ANETRY.NET – Resesi mental di depan mata. Kata-kata itu yang tepat untuk menggambarkan perilaku siswa di sekolah-sekolah saat ini. Mulai dari SD, SMP, sampai SMA.
Memang tidak semua murid dan sekolah, tapi berita-berita yang dilihat tidak memungkiri
bahwa dunia pendidikan
sedang tidak baik-baik saja saat ini. Betapa sangat mengiris hati, khususnya
untuk penulis pribadi yang berprofesi sebagai guru, membaca, melihat dan mendengar
berita siswa yang berkata kasar, berkata kotor kepada guru yang telah memberikan
ilmu dengan ikhlas
kepada siswanya.
Menurut Husnul Chitimah (2008), guru adalah orang yang
memfasilitasi proses peralihan ilmu pengetahuan dari sumber belajar ke peserta
pendidik. Guru, sering disebut sebagai pahlawan tanpa tanda jasa. Guru, sebuah
profesi mulia, digambarkan guru sebagai sosok jujur, berbakti tapi makan hati.
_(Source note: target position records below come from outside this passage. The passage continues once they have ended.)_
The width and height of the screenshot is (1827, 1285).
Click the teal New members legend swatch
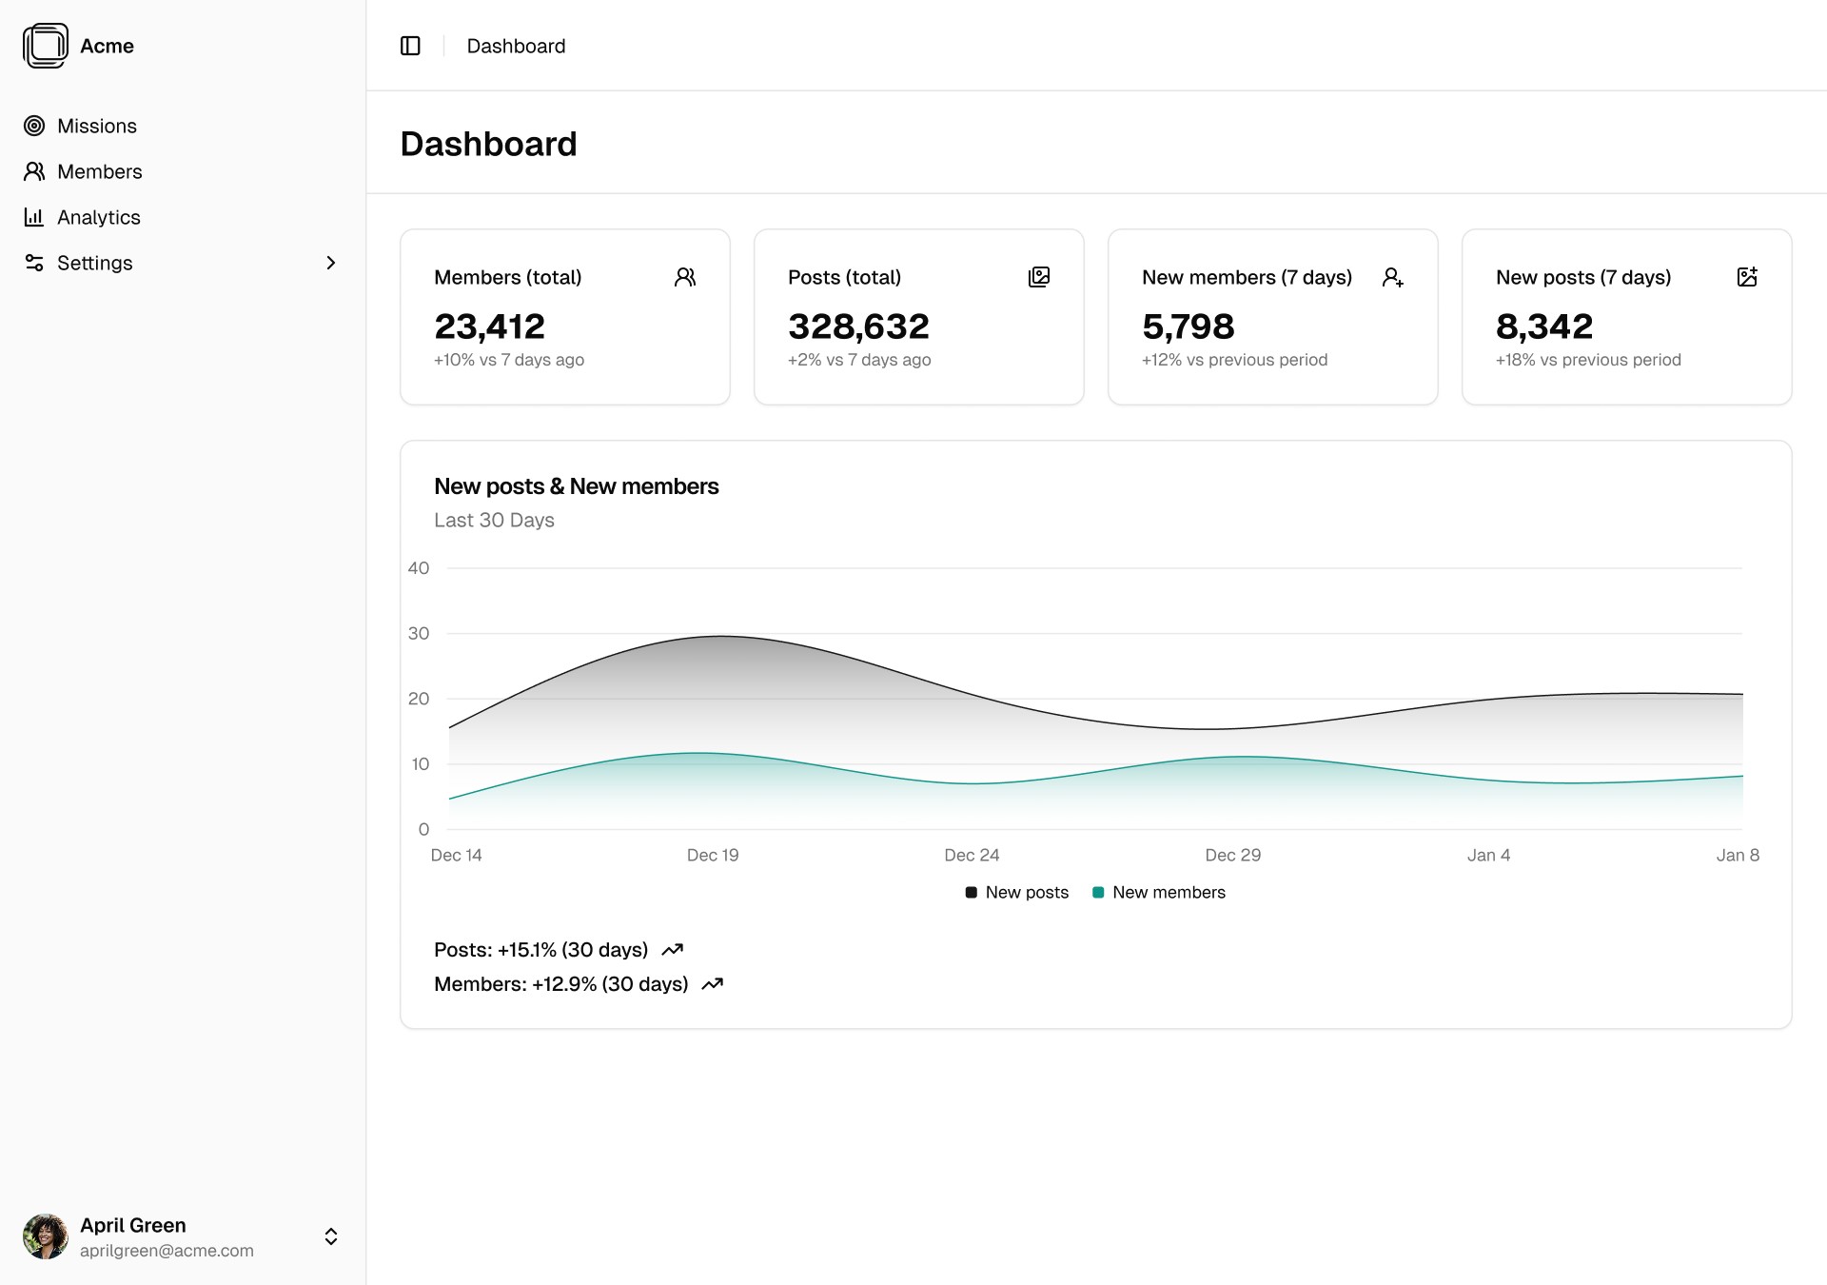[1098, 893]
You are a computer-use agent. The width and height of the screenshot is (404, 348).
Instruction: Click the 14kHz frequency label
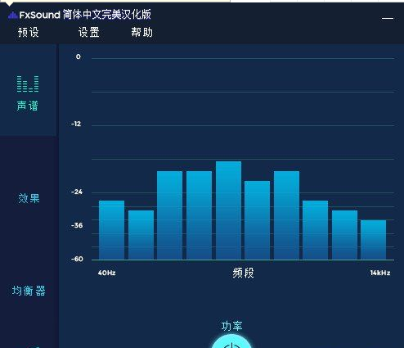380,273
Melahirkan banyak profesi dari professor, guru, dokter hingga presiden.
Dulu, sosok guru sangat dihormati baik
dikalangan siswa maupun Masyarakat, siswa zaman dulu jika dilirik oleh guru saja langsung diam
dan sadar diri, setiap berpapasan dengan guru, siswa selalu menunduk tidak
berani mengangkat wajah nya, bahkan ada yang lari dan bersembunyi saking
takutnya.
Tapi saat ini, seiring berkembangnya
zaman sikap seperti itu jarang sekali kita temui, siswa tidak ada lagi rasa sopan,
rasa santun, rasa segan, rasa takut dan rasa hormat nya kepada guru, siswa berbicara
dengan guru seperti berbicara dengan teman sebaya, bahkan siswa sekarang sudah
sangat berani berkata-kata kotor kepada gurunya.
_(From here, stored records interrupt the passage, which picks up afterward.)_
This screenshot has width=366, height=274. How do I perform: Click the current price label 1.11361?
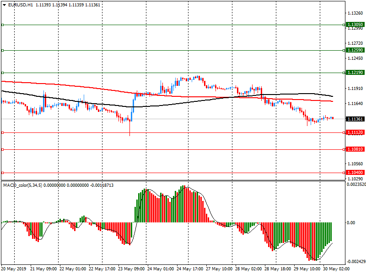point(355,119)
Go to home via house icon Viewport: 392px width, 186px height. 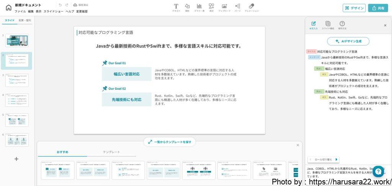(8, 8)
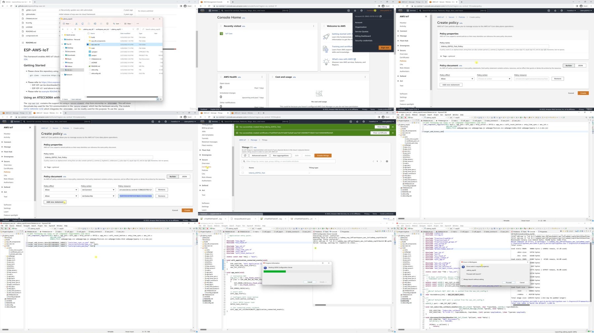This screenshot has width=594, height=333.
Task: Click the highlighted policy resource field
Action: coord(136,196)
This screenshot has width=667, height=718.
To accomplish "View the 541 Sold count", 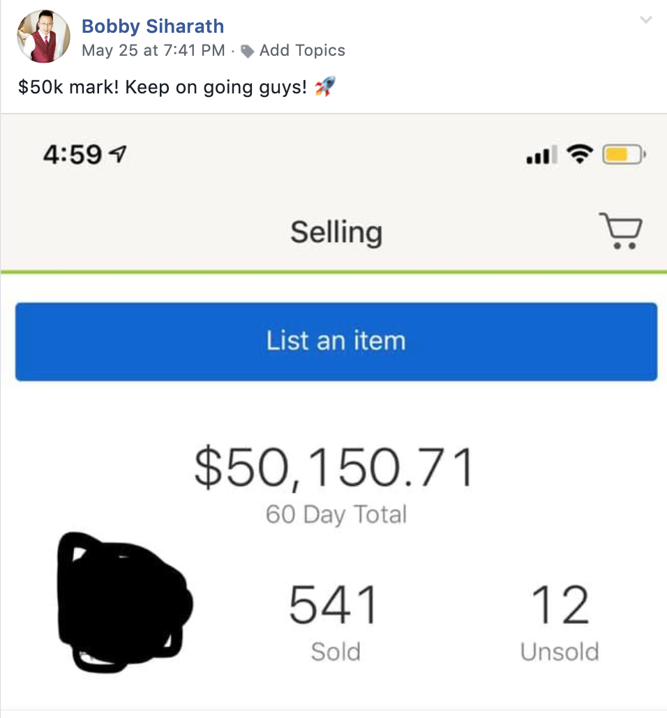I will pos(335,622).
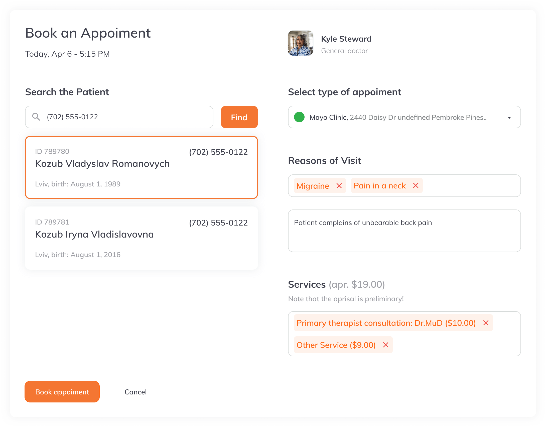Click the back pain complaint text area

[404, 231]
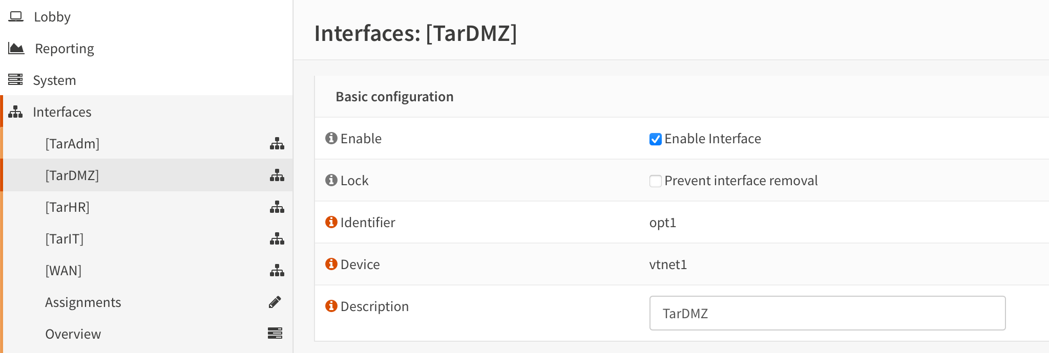Expand the Reporting menu section
This screenshot has height=353, width=1049.
pyautogui.click(x=64, y=49)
Penulis tidak tahu pasti mulai kapan
perubahan perilaku ini berlaku, namun yang penulis tahu kejadian-kejadian siswa
yang begitu “berani” kepada guru menggambarkan betapa bedanya perilaku siswa
zaman masa sekarang denga siswa-siwa zaman dulu.
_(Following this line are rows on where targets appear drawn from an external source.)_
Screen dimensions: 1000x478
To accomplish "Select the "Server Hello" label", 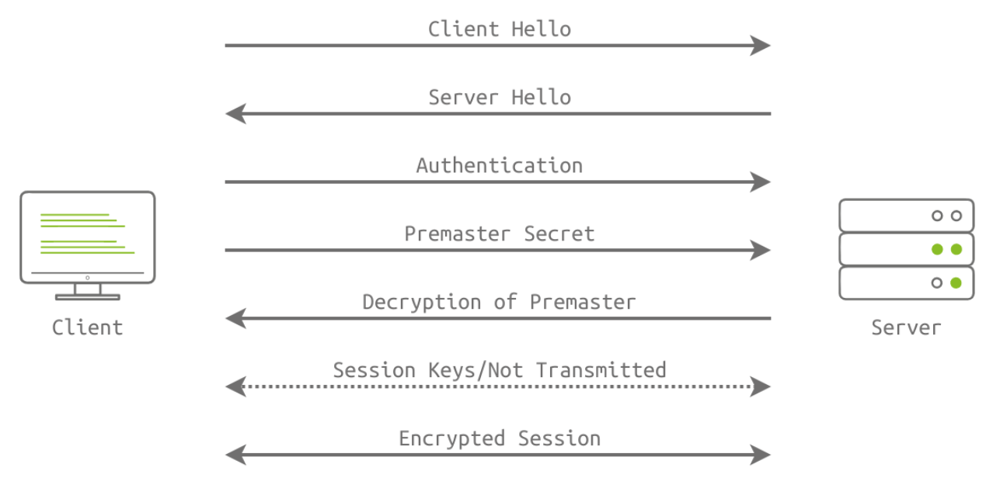I will click(x=499, y=98).
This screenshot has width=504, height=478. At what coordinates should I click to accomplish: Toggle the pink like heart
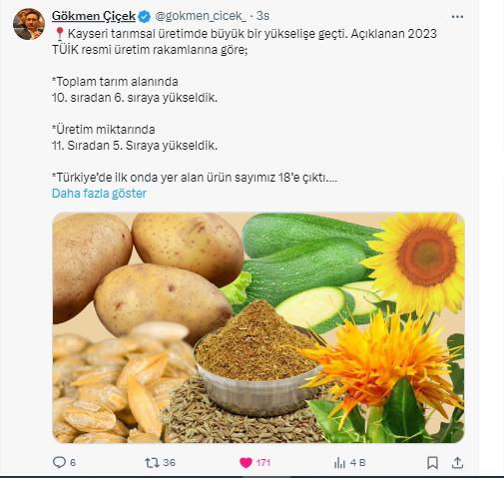[x=246, y=463]
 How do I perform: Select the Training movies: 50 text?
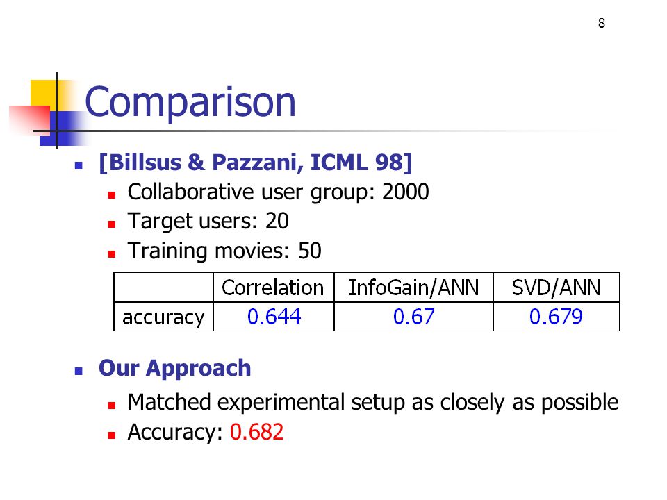point(224,251)
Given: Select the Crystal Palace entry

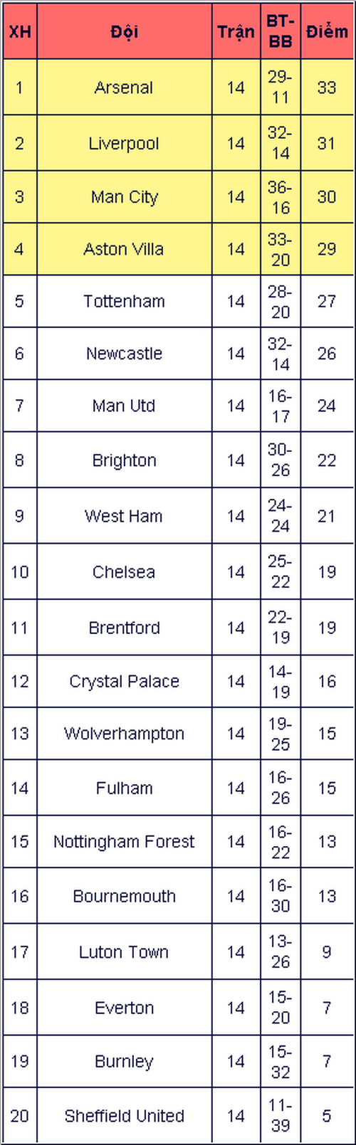Looking at the screenshot, I should [124, 681].
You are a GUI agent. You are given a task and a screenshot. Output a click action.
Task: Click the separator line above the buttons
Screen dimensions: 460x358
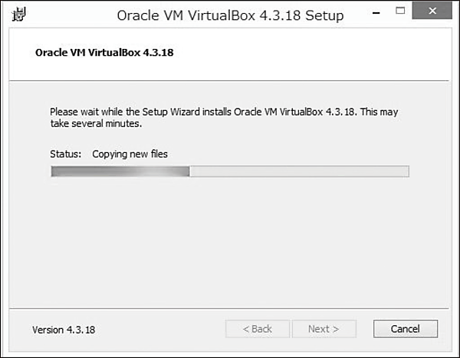[x=230, y=308]
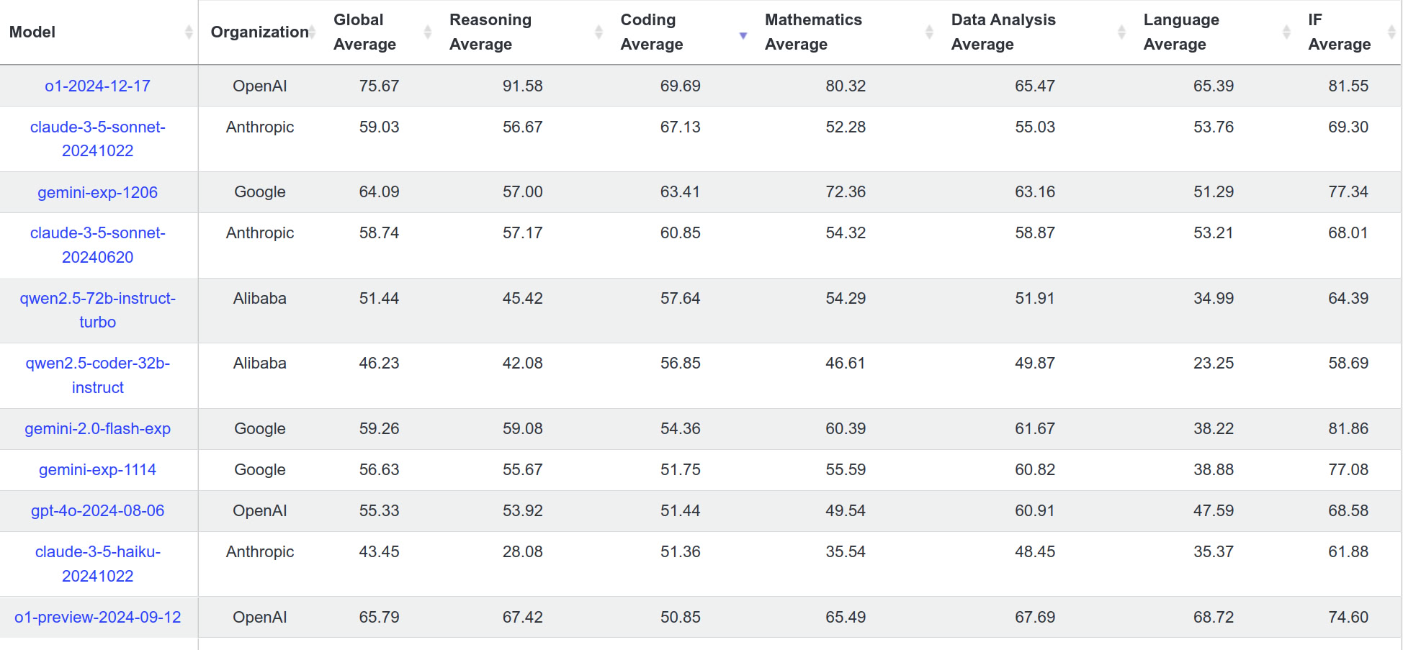
Task: Follow the gemini-exp-1206 link
Action: (x=98, y=192)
Padahal Indonesia telah dikenal luas di
mata dunia sebagai negara yang menjunjung tinggi buday, keramahan, dan sopan
santun. Nilai kebudayaan Indonesia yang menjunjung tinggi sikap persaudaraan,
saling menghormati, dan menghargai sangatlah kental. Namun dalam bebrapa tahun
terakhir ini budaya keramahan dan sopan santun di Indonesia semakin hilang.
Sopan santun adalah sikap dan perilaku
yang tertib sesuai dengan adat istiadat atau norma-norma yang berlaku di
Masyarakat. (Wahyudi & Arsana: 2014). Walau kadar sopan santun setiap
orang itu tidak sama, menyesuaikan lingkungan tempat diman kita berada, namun
karakter sopan santun tidak boleh hilang. Harus tetap dilakukan karena sopan santun
merupakan jati diri orang Indonesia itu sendiri.
Faktor-faktor yang mempengaruhi
berkurangnya sopan santun pada kalangan remaja diantaranya: Pertama, Faktor
Internal. a) Individu. Faktor yang mempengaruhi kurangnya sopan santun
dikalangan anak disebabkan oleh individu atau pribadi orang tersebut. Kurangnya
pondasi iman dan ketaatannya pada agama membuat seseorang terjun dalam hal yang
negatif.
Sebagai contoh saat anak merasa kesepian
di rumah, tidak diperhatikan, selalu dibentak dan kurangnya kasih sayang dari orang
tua sehinga anak tersebut mengalami kekecewaan sehinga negatif seperti berkelahi
dengan teman seusianya. Selain itu seorang anak memiliki rasa keingintahuan
yang sangat besar yaitu keinginannya untuk mencari jati dirinya. Sehingga rasa
penasaran dan ingin mencoba sangatlah besar.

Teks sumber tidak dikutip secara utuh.